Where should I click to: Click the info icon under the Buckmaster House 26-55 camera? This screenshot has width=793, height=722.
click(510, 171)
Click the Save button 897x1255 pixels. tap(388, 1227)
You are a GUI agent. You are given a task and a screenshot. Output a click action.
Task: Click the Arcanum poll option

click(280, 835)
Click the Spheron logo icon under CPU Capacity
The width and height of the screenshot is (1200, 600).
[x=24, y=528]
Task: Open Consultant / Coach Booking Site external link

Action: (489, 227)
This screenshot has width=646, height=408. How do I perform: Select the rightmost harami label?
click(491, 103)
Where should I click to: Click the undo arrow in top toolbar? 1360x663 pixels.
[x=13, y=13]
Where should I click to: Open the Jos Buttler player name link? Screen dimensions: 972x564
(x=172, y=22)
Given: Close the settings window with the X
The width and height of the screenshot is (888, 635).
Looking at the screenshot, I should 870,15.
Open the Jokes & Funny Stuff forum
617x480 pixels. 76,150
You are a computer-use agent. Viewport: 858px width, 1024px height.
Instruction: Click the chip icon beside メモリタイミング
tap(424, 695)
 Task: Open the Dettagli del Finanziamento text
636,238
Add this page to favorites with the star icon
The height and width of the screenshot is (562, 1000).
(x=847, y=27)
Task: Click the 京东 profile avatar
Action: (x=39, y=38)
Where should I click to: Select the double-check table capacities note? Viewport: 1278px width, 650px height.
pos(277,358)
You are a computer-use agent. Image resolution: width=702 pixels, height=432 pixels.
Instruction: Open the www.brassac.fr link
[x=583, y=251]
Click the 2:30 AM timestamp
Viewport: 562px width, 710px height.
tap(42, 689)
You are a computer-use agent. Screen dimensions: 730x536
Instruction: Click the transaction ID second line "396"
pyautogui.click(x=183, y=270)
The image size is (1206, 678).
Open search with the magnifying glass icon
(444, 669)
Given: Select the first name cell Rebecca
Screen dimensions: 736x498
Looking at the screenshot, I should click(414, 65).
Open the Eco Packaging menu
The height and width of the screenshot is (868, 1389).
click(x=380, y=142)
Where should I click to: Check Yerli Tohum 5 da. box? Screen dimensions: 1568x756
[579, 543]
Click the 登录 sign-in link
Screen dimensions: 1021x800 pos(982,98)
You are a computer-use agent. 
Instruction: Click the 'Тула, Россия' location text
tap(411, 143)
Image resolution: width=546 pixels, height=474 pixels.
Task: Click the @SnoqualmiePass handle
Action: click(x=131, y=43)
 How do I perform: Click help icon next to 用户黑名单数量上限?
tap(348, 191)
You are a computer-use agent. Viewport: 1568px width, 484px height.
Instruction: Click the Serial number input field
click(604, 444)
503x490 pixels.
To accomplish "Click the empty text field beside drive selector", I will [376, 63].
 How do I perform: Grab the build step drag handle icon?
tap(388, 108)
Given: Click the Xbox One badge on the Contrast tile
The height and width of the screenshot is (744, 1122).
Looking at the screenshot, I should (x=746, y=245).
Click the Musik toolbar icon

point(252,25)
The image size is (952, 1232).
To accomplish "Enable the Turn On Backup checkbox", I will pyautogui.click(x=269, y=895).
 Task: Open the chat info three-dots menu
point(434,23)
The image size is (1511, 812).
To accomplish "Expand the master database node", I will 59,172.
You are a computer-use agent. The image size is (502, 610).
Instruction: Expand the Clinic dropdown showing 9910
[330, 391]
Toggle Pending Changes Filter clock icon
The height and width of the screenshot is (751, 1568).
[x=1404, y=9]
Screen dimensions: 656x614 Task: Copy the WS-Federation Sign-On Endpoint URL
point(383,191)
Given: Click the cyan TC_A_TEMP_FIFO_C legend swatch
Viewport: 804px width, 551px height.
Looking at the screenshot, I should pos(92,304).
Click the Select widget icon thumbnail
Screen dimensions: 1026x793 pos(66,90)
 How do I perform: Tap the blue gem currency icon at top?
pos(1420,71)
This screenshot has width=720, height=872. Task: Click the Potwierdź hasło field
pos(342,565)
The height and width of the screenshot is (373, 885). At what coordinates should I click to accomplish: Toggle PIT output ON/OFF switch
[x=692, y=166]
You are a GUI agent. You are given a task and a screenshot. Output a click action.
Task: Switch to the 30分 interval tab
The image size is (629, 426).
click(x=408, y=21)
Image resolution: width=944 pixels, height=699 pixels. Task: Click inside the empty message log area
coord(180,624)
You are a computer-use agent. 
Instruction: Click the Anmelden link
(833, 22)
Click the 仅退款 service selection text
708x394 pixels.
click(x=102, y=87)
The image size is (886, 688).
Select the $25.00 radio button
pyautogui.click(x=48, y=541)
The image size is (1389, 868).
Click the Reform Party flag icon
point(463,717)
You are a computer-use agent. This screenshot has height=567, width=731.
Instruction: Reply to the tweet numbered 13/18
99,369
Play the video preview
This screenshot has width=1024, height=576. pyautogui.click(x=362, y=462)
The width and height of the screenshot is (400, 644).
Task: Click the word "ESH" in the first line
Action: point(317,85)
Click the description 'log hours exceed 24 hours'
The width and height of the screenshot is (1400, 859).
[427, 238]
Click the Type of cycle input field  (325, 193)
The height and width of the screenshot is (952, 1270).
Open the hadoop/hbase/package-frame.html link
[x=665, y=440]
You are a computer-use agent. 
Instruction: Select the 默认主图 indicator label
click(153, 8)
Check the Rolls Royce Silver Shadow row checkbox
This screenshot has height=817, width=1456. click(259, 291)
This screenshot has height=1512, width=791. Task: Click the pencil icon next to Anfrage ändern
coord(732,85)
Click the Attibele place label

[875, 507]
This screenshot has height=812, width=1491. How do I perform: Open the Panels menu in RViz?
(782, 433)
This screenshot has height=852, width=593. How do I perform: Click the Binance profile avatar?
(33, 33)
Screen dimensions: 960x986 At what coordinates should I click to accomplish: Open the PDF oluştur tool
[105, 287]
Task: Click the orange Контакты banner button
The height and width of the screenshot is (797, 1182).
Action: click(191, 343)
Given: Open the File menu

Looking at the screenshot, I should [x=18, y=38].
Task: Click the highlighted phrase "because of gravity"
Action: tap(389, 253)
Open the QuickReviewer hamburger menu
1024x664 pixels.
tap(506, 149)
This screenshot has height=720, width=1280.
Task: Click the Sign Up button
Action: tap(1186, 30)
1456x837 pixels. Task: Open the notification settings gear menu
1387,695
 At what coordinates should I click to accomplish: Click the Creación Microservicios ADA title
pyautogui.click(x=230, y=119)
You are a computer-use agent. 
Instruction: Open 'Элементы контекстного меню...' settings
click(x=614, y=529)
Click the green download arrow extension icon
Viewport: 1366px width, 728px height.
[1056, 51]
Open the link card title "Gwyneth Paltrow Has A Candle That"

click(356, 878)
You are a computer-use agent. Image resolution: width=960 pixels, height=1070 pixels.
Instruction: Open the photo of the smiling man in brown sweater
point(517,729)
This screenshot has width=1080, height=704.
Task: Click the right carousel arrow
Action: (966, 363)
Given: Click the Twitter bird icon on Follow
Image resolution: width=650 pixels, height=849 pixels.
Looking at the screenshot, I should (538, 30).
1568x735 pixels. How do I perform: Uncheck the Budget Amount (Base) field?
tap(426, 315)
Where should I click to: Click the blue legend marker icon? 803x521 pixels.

▬▬▬▬▬▬▬▬▬▬

What is expected: Reproduce the entries above exactly.

Exercise response:
Where should I click to: Click the info icon under the Buckmaster House 26-55 camera? This screenshot has width=793, height=722.
click(510, 171)
Click the Save button 897x1255 pixels. tap(388, 1227)
You are a GUI agent. You are given a task and a screenshot. Output a click action.
Task: Click the Arcanum poll option

click(280, 835)
Click the Spheron logo icon under CPU Capacity
The width and height of the screenshot is (1200, 600).
[x=24, y=528]
Task: Open Consultant / Coach Booking Site external link

Action: (489, 227)
This screenshot has width=646, height=408. How do I perform: Select the rightmost harami label?
click(491, 103)
Where should I click to: Click the undo arrow in top toolbar? 1360x663 pixels.
[x=13, y=13]
Where should I click to: Open the Jos Buttler player name link? Screen dimensions: 972x564
(x=172, y=22)
Given: Close the settings window with the X
The width and height of the screenshot is (888, 635).
Looking at the screenshot, I should 870,15.
Open the Jokes & Funny Stuff forum
617x480 pixels. 76,150
You are a computer-use agent. Viewport: 858px width, 1024px height.
Instruction: Click the chip icon beside メモリタイミング
tap(424, 695)
 Task: Open the Dettagli del Finanziamento text
636,238
Add this page to favorites with the star icon
The height and width of the screenshot is (562, 1000).
(x=847, y=27)
Task: Click the 京东 profile avatar
Action: (x=39, y=38)
Where should I click to: Select the double-check table capacities note? Viewport: 1278px width, 650px height.
pos(277,358)
You are a computer-use agent. Image resolution: width=702 pixels, height=432 pixels.
Instruction: Open the www.brassac.fr link
[x=583, y=251]
Click the 2:30 AM timestamp
Viewport: 562px width, 710px height.
tap(42, 689)
You are a computer-use agent. Screen dimensions: 730x536
Instruction: Click the transaction ID second line "396"
pyautogui.click(x=183, y=270)
The image size is (1206, 678).
Open search with the magnifying glass icon
(444, 669)
Given: Select the first name cell Rebecca
Screen dimensions: 736x498
Looking at the screenshot, I should click(414, 65).
Open the Eco Packaging menu
The height and width of the screenshot is (868, 1389).
click(x=380, y=142)
Where should I click to: Check Yerli Tohum 5 da. box? Screen dimensions: 1568x756
[579, 543]
Click the 登录 sign-in link
Screen dimensions: 1021x800 pos(982,98)
You are a computer-use agent. 
Instruction: Click the 'Тула, Россия' location text
tap(411, 143)
Image resolution: width=546 pixels, height=474 pixels.
Task: Click the @SnoqualmiePass handle
Action: click(x=131, y=43)
 How do I perform: Click help icon next to 用户黑名单数量上限?
tap(348, 191)
You are a computer-use agent. Viewport: 1568px width, 484px height.
Instruction: Click the Serial number input field
click(604, 444)
503x490 pixels.
To accomplish "Click the empty text field beside drive selector", I will [376, 63].
 How do I perform: Grab the build step drag handle icon?
tap(388, 108)
Given: Click the Xbox One badge on the Contrast tile
The height and width of the screenshot is (744, 1122).
Looking at the screenshot, I should (x=746, y=245).
Click the Musik toolbar icon

point(252,25)
The image size is (952, 1232).
To accomplish "Enable the Turn On Backup checkbox", I will pyautogui.click(x=269, y=895).
 Task: Open the chat info three-dots menu
point(434,23)
The image size is (1511, 812).
To accomplish "Expand the master database node", I will 59,172.
You are a computer-use agent. The image size is (502, 610).
Instruction: Expand the Clinic dropdown showing 9910
[330, 391]
Toggle Pending Changes Filter clock icon
The height and width of the screenshot is (751, 1568).
[x=1404, y=9]
Screen dimensions: 656x614 Task: Copy the WS-Federation Sign-On Endpoint URL
point(383,191)
Given: Click the cyan TC_A_TEMP_FIFO_C legend swatch
Viewport: 804px width, 551px height.
Looking at the screenshot, I should pos(92,304).
Click the Select widget icon thumbnail
Screen dimensions: 1026x793 pos(66,90)
 How do I perform: Tap the blue gem currency icon at top?
pos(1420,71)
This screenshot has width=720, height=872. Task: Click the Potwierdź hasło field
pos(342,565)
The height and width of the screenshot is (373, 885). At what coordinates should I click to accomplish: Toggle PIT output ON/OFF switch
[x=692, y=166]
You are a GUI agent. You are given a task and a screenshot. Output a click action.
Task: Switch to the 30分 interval tab
The image size is (629, 426).
click(x=408, y=21)
Image resolution: width=944 pixels, height=699 pixels. Task: Click inside the empty message log area
coord(180,624)
You are a computer-use agent. 
Instruction: Click the Anmelden link
(833, 22)
Click the 仅退款 service selection text
708x394 pixels.
click(x=102, y=87)
The image size is (886, 688).
Select the $25.00 radio button
pyautogui.click(x=48, y=541)
The image size is (1389, 868).
Click the Reform Party flag icon
point(463,717)
You are a computer-use agent. This screenshot has height=567, width=731.
Instruction: Reply to the tweet numbered 13/18
99,369
Play the video preview
This screenshot has width=1024, height=576. pyautogui.click(x=362, y=462)
The width and height of the screenshot is (400, 644).
Task: Click the word "ESH" in the first line
Action: point(317,85)
Click the description 'log hours exceed 24 hours'
The width and height of the screenshot is (1400, 859).
[427, 238]
Click the Type of cycle input field  (325, 193)
The height and width of the screenshot is (952, 1270).
Open the hadoop/hbase/package-frame.html link
[x=665, y=440]
You are a computer-use agent. 
Instruction: Select the 默认主图 indicator label
click(153, 8)
Check the Rolls Royce Silver Shadow row checkbox
This screenshot has height=817, width=1456. click(259, 291)
This screenshot has height=1512, width=791. Task: Click the pencil icon next to Anfrage ändern
coord(732,85)
Click the Attibele place label

[875, 507]
This screenshot has height=812, width=1491. How do I perform: Open the Panels menu in RViz?
(782, 433)
This screenshot has height=852, width=593. How do I perform: Click the Binance profile avatar?
(33, 33)
Screen dimensions: 960x986 At what coordinates should I click to accomplish: Open the PDF oluştur tool
[105, 287]
Task: Click the orange Контакты banner button
The height and width of the screenshot is (797, 1182).
Action: click(191, 343)
Given: Open the File menu

Looking at the screenshot, I should [x=18, y=38].
Task: Click the highlighted phrase "because of gravity"
Action: tap(389, 253)
Open the QuickReviewer hamburger menu
1024x664 pixels.
tap(506, 149)
This screenshot has height=720, width=1280.
Task: Click the Sign Up button
Action: tap(1186, 30)
1456x837 pixels. Task: Open the notification settings gear menu
1387,695
 At what coordinates should I click to accomplish: Click the Creación Microservicios ADA title
pyautogui.click(x=230, y=119)
You are a computer-use agent. 
Instruction: Open 'Элементы контекстного меню...' settings
click(x=614, y=529)
Click the green download arrow extension icon
Viewport: 1366px width, 728px height.
[1056, 51]
Open the link card title "Gwyneth Paltrow Has A Candle That"

click(356, 878)
You are a computer-use agent. Image resolution: width=960 pixels, height=1070 pixels.
Instruction: Open the photo of the smiling man in brown sweater
point(517,729)
This screenshot has width=1080, height=704.
Task: Click the right carousel arrow
Action: (966, 363)
Given: Click the Twitter bird icon on Follow
Image resolution: width=650 pixels, height=849 pixels.
Looking at the screenshot, I should (538, 30).
1568x735 pixels. How do I perform: Uncheck the Budget Amount (Base) field?
tap(426, 315)
Where should I click to: Click the blue legend marker icon? 803x521 pixels.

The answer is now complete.